╭─ Records shown

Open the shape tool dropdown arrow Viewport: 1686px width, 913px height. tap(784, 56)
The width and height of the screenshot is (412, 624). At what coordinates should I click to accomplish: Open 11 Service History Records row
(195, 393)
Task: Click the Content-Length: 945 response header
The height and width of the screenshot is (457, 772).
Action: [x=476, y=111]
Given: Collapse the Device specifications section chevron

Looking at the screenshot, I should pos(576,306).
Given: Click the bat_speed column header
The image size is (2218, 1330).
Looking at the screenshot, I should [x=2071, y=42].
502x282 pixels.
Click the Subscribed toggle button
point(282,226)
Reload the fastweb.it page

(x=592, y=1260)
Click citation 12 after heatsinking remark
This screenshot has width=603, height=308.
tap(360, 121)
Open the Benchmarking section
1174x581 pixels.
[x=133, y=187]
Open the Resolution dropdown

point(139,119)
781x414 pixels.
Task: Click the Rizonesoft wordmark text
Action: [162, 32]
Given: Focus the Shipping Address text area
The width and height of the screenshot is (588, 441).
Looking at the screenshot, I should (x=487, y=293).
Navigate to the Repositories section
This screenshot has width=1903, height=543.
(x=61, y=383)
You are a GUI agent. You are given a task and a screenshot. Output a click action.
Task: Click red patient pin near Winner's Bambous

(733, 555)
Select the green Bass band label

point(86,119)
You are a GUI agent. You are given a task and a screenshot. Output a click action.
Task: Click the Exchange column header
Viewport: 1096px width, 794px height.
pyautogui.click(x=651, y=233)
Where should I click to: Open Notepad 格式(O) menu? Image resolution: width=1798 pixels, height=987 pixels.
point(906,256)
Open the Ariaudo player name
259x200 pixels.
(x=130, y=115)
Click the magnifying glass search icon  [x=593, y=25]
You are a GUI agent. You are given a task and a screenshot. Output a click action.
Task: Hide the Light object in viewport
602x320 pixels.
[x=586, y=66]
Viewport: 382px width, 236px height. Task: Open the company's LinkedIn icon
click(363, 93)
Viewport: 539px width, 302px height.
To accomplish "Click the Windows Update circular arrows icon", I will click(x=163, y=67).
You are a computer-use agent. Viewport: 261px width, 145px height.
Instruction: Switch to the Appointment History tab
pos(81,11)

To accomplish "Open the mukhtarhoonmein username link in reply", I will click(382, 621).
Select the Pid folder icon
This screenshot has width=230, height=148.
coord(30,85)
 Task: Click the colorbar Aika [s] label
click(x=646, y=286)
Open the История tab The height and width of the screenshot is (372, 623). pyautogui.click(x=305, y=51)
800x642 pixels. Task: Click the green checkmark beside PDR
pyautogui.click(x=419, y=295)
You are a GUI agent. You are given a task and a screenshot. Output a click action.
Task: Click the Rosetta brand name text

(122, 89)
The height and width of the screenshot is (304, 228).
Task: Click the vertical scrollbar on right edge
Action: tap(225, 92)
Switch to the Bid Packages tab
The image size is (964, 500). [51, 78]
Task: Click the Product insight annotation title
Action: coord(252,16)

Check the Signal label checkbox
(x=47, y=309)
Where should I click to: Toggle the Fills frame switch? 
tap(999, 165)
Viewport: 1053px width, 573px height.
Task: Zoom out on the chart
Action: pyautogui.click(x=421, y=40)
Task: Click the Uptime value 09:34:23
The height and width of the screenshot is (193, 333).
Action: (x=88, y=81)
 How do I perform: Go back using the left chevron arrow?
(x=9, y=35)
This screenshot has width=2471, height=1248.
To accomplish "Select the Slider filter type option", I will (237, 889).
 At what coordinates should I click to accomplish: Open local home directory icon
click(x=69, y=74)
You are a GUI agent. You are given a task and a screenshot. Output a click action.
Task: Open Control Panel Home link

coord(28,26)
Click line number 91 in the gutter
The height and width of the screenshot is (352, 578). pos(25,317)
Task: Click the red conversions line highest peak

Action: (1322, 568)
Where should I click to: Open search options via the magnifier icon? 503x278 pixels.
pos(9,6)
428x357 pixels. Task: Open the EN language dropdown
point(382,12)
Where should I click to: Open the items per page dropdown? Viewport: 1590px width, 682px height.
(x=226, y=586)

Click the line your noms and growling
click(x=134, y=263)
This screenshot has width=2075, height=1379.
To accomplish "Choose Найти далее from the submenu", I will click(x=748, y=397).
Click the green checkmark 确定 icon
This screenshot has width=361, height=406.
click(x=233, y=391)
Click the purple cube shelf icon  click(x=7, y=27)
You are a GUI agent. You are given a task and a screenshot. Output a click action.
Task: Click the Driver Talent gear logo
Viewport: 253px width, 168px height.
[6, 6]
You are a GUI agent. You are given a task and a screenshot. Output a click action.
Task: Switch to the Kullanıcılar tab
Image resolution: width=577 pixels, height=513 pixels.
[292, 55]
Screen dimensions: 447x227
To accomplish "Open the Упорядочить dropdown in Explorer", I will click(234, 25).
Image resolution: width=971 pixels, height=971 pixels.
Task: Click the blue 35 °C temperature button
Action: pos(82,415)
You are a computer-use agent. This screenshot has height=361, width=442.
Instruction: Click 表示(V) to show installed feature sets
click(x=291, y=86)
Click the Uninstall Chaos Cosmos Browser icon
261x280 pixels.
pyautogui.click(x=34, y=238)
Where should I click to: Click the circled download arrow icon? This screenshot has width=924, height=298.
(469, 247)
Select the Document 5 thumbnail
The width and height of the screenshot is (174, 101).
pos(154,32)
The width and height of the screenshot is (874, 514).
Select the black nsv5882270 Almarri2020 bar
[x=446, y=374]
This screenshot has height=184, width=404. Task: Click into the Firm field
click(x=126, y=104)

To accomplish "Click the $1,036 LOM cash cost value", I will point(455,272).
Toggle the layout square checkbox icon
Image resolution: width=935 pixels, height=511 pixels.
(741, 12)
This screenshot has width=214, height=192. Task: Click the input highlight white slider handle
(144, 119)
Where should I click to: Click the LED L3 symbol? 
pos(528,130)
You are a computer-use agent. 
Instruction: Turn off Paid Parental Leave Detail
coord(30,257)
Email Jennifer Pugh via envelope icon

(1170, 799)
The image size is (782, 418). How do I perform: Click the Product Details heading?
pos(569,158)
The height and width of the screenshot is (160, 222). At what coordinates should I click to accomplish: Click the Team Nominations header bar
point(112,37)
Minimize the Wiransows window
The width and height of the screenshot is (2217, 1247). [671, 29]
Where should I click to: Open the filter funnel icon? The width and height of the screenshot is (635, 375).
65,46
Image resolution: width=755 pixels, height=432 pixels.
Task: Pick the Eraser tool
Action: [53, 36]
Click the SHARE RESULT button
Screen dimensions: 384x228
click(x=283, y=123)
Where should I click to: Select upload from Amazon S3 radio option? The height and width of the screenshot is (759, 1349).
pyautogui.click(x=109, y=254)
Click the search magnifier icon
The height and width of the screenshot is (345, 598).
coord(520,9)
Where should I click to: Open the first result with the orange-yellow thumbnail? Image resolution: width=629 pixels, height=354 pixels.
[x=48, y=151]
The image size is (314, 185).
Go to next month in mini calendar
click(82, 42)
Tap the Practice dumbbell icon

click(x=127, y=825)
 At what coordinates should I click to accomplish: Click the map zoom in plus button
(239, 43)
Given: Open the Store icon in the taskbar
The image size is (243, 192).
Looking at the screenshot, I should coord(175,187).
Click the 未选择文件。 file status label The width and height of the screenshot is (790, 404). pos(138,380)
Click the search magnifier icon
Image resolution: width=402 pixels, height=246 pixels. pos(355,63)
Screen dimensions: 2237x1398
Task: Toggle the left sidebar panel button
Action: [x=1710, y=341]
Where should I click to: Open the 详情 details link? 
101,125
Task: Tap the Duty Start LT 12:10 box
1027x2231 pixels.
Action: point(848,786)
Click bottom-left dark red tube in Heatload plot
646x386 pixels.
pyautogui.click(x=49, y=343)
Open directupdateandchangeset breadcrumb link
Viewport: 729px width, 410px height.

╰─

* The exercise:
Rewrite everything from the start of the entries down to the line containing "(x=130, y=115)", switching "Shipping Address" to "Billing Address" and leaving all else unchanged.

* Answer to the task:
Open the shape tool dropdown arrow Viewport: 1686px width, 913px height. tap(784, 56)
The width and height of the screenshot is (412, 624). At what coordinates should I click to accomplish: Open 11 Service History Records row
(195, 393)
Task: Click the Content-Length: 945 response header
The height and width of the screenshot is (457, 772).
Action: [x=476, y=111]
Given: Collapse the Device specifications section chevron

Looking at the screenshot, I should pos(576,306).
Given: Click the bat_speed column header
The image size is (2218, 1330).
Looking at the screenshot, I should [x=2071, y=42].
502x282 pixels.
Click the Subscribed toggle button
point(282,226)
Reload the fastweb.it page

(x=592, y=1260)
Click citation 12 after heatsinking remark
This screenshot has width=603, height=308.
tap(360, 121)
Open the Benchmarking section
1174x581 pixels.
[x=133, y=187]
Open the Resolution dropdown

point(139,119)
781x414 pixels.
Task: Click the Rizonesoft wordmark text
Action: [162, 32]
Given: Focus the Billing Address text area
The width and height of the screenshot is (588, 441).
Looking at the screenshot, I should (x=487, y=293).
Navigate to the Repositories section
This screenshot has width=1903, height=543.
(x=61, y=383)
You are a GUI agent. You are given a task and a screenshot. Output a click action.
Task: Click red patient pin near Winner's Bambous

(733, 555)
Select the green Bass band label

point(86,119)
You are a GUI agent. You are given a task and a screenshot. Output a click action.
Task: Click the Exchange column header
Viewport: 1096px width, 794px height.
pyautogui.click(x=651, y=233)
Where should I click to: Open Notepad 格式(O) menu? Image resolution: width=1798 pixels, height=987 pixels.
point(906,256)
Open the Ariaudo player name
259x200 pixels.
(x=130, y=115)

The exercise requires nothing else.